Aun así, reconocía que debían prepararse para el peor escenario. Cuando alguien cercano es acusado, lo más difícil no es enfrentar el proceso legal, sino aceptar que la imagen que teníamos de esa persona podría estar equivocada. Y en el caso de Remedios, esa posibilidad resultaba especialmente dolorosa para todos.
El eco de sus súplicas todavía resonaba: “No he hecho nada, se lo juro”. Había algo en su tono, una mezcla de desesperación y dignidad, que hacía tambalear incluso a los más incrédulos. Era como si su voz buscara atravesar no solo los oídos, sino las barreras invisibles que separan la verdad de la sospecha.
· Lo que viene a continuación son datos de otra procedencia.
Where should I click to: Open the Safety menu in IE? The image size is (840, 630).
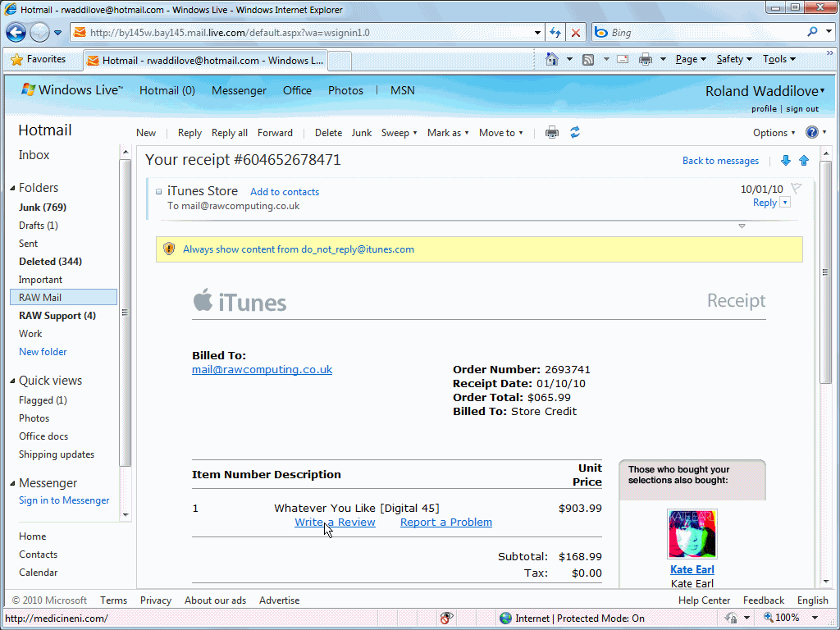tap(733, 59)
Algunos recordaban momentos pasados, anécdotas de su amabilidad y de cómo siempre había estado dispuesta a ayudar. Otros, en cambio, empezaban a analizar sus pasos recientes, buscando posibles señales de un cambio de comportamiento, algo que ahora pudiera interpretarse como indicio. Las versiones circulaban, cada una más especulativa que la anterior.
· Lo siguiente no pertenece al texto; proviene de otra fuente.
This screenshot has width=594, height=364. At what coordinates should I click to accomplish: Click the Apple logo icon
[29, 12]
La historia de Remedios se convertía así en un rompecabezas con piezas que no encajaban del todo. Por un lado, una vida entera de honradez y trabajo duro; por otro, acusaciones graves y un arresto que nadie vio venir. Entre esas dos caras, quedaba un espacio turbio donde las certezas se desvanecían.
Gabriel, sin embargo, no estaba dispuesto a rendirse. Su convicción de que la verdad debía salir a la luz era tan firme que ni las advertencias ni las amenazas veladas lograban disuadirlo. En el fondo, sabía que luchar por Remedios era también una forma de reafirmar su propia inocencia y principios.
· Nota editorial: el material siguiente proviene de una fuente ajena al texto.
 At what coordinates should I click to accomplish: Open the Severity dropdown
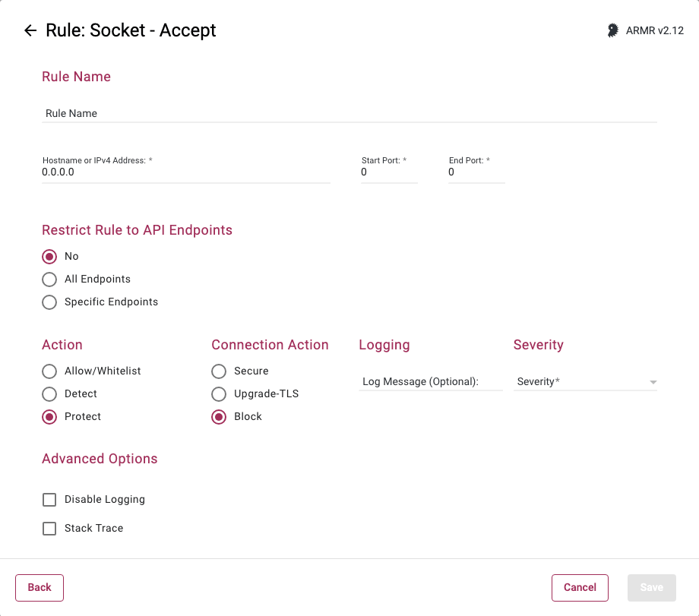click(x=585, y=382)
Y así, mientras las puertas del consejo se cerraban y las conversaciones se volvían clandestinas, afuera quedaban quienes, como él, se debatían entre la lealtad, la prudencia y la necesidad urgente de justicia. El caso de Remedios no solo ponía a prueba su reputación, sino la capacidad de todos de mirar más allá de las apariencias y cuestionar lo que se daba por hecho.
La batalla apenas comenzaba. Y aunque en ese instante parecía que todo estaba en su contra, había algo que no se podía borrar: la fuerza de una mujer que, a pesar de estar rodeada por la sombra de la sospecha, seguía repitiendo con voz firme y temblorosa: “Soy inocente. De verdad.”